Jam telah menunjukan pukul sembilan. Edgi berada di kasur yang terkomposisi oleh pegas besi dan busa, menatap kosong ke depan. Dalam posisi menyamping, di hadapannya terdapat Vivi yang tertidur pulas. Edgi awalnya hanya memikirkan banyak hal. Mulai dari ibunya, Pak Riman, jam, motel ini, suhu dingin, kecoak, kelompok Arhan, sampai bagaimana bisa wabah zombi terjadi. Kemudian benaknya menyempit ke arah Vivi.
Vivi yang malang. Kehilangan kedua orang tua yang selalu menjadi naungannya. Apalagi dia tahu tentang latar belakang Vivi yang cukup kelam. Seorang anak lahir di luar pernikahan yang sah. Ibunya, Bu Maliyati, telah mengalami laka susila dengan seorang pemuda. Kehamilan menjadi akibat yang tak bisa terhindarkan. Pemuda itu, yang bisa Edgi sebut sebagai bajingan, menghilang entah ke mana. Bu Maliyati dan Vivi semakin terpuruk ditambah tak ada pengakuan dan diasingkan oleh keluarganya.
Sampai suatu hari, Pak Toro, simpati kepada mereka dan mengangkatnya menjadi bagian dari keluarga. Vivi cukup bahagia dalam keadaan waktu itu. Terlebih setelah menjadi anak tiri dari orang yang sangat dihormati di kampung mereka, perundungan yang dialami Vivi makin memudar. Namun sekarang, dia sendirian. Siapa yang akan menjadi pelindungnya kelak setibanya di tempat aman?

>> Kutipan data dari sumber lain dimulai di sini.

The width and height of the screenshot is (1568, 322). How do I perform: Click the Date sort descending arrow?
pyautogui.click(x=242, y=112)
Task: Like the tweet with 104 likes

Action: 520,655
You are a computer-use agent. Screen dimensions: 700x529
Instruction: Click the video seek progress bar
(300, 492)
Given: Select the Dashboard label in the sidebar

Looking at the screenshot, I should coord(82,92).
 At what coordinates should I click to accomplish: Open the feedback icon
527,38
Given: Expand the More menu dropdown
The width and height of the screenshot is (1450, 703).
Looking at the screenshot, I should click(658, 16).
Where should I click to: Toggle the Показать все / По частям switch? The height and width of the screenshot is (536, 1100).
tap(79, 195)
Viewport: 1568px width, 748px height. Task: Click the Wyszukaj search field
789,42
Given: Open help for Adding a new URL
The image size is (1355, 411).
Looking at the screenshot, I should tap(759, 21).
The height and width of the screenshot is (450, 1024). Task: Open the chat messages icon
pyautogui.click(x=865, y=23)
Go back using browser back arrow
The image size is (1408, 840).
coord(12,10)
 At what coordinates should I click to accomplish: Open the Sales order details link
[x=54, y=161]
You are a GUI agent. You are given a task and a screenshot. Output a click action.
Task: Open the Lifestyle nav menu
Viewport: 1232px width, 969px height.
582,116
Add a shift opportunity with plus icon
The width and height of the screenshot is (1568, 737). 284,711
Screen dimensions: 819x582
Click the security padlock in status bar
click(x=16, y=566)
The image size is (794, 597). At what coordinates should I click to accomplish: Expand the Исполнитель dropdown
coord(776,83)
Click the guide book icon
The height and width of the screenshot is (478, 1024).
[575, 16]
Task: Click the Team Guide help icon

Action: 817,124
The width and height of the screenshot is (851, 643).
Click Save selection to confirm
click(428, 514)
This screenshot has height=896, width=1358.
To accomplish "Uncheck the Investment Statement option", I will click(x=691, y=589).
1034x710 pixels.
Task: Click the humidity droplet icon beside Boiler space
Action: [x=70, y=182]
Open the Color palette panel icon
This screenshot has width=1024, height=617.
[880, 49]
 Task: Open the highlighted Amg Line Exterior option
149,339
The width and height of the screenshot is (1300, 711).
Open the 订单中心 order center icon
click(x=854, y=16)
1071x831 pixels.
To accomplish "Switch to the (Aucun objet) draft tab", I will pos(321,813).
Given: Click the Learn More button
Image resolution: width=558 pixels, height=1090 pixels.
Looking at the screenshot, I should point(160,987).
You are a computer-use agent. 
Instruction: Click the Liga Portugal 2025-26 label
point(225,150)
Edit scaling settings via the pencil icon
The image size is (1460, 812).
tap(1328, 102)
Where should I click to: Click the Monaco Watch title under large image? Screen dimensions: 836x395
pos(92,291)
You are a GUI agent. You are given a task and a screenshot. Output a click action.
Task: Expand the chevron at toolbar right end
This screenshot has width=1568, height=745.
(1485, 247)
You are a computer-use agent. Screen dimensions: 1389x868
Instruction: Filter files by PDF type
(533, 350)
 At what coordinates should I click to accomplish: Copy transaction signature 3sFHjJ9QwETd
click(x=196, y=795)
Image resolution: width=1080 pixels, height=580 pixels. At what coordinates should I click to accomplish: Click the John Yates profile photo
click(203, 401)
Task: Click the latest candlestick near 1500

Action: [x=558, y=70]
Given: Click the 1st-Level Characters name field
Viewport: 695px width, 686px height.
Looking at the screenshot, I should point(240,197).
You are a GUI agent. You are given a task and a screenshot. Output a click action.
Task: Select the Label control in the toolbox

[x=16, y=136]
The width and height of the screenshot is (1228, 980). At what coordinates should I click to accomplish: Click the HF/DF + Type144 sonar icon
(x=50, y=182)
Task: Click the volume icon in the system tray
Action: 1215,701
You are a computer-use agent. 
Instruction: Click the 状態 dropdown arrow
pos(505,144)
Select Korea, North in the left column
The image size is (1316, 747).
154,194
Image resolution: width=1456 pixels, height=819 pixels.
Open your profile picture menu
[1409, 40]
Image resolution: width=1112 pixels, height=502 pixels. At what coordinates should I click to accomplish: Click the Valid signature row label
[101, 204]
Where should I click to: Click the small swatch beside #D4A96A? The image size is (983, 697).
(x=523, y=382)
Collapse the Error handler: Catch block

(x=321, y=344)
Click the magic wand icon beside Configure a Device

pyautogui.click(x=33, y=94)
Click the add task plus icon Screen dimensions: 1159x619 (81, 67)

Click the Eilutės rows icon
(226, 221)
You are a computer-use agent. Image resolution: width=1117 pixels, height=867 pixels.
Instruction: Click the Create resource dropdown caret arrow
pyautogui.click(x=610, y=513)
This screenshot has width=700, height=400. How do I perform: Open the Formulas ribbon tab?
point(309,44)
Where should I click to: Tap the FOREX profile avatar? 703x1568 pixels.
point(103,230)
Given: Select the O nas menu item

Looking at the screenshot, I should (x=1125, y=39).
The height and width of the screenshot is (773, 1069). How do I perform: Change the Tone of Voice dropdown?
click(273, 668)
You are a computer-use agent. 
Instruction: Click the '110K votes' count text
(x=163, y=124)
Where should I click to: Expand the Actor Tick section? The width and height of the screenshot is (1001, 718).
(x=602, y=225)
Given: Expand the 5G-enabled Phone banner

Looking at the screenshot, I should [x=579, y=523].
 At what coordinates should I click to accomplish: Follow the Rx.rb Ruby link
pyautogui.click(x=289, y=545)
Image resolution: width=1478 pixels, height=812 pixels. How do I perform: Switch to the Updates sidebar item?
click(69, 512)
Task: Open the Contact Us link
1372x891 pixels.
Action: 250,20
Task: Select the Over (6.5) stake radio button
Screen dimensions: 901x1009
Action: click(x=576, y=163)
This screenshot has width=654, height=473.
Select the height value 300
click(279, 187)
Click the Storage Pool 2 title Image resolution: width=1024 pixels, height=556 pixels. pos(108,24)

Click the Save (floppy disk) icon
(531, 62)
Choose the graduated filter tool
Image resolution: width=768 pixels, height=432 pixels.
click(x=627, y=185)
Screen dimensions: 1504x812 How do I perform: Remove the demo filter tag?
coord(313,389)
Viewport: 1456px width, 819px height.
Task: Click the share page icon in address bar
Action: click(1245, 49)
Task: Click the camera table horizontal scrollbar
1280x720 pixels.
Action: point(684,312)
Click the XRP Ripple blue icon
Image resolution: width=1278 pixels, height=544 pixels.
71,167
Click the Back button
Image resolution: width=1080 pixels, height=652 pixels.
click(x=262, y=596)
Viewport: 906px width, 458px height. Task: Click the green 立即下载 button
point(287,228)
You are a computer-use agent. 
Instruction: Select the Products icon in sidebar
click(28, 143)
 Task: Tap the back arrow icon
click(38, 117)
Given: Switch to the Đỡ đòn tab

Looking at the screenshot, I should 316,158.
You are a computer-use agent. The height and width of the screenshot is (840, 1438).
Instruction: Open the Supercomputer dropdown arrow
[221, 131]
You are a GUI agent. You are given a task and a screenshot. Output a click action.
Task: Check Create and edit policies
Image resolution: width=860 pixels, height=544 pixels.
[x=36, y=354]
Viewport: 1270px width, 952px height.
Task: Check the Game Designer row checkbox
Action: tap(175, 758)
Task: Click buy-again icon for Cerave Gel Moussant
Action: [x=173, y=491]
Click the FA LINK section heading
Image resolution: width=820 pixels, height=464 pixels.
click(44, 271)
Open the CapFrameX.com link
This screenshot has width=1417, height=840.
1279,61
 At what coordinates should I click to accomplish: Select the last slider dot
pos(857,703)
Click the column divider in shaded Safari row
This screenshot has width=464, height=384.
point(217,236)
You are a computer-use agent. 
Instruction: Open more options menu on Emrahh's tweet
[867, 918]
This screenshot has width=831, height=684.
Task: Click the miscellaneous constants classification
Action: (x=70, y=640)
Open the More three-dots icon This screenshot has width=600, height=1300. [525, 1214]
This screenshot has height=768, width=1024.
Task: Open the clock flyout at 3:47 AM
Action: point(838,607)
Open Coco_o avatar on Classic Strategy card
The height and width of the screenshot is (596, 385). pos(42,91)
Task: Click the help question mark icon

Wajah pucat Vivi mulai mengembalikan Edgi ke ingatan yang hampir terhapuskan oleh waktu. Ketika itu, dia mulai menaruh rasa padanya sejak mereka duduk di bangku sekolah menengah pertama. Akibat dari masa purbetas menapaki dunia remaja. Sayangnya meski selalu sekelas dan sekampung, tetapi mereka tak banyak saling berinteraksi secara pribadi. Vivi juga jarang bersosialisasi dan selalu bersama dengan Keisha, sahabat kecilnya. Selama itu, Edgi dan Vivi hanyalah individu yang saling mengenal. Dia berpikir rasanya itu hanyalah sebuah rasa kagum. Sehingga dia mengabaikannya untuk waktu yang lama. Lagipula, banyak sekali gadis sekolah lain yang sempat menarik perhatian Edgi.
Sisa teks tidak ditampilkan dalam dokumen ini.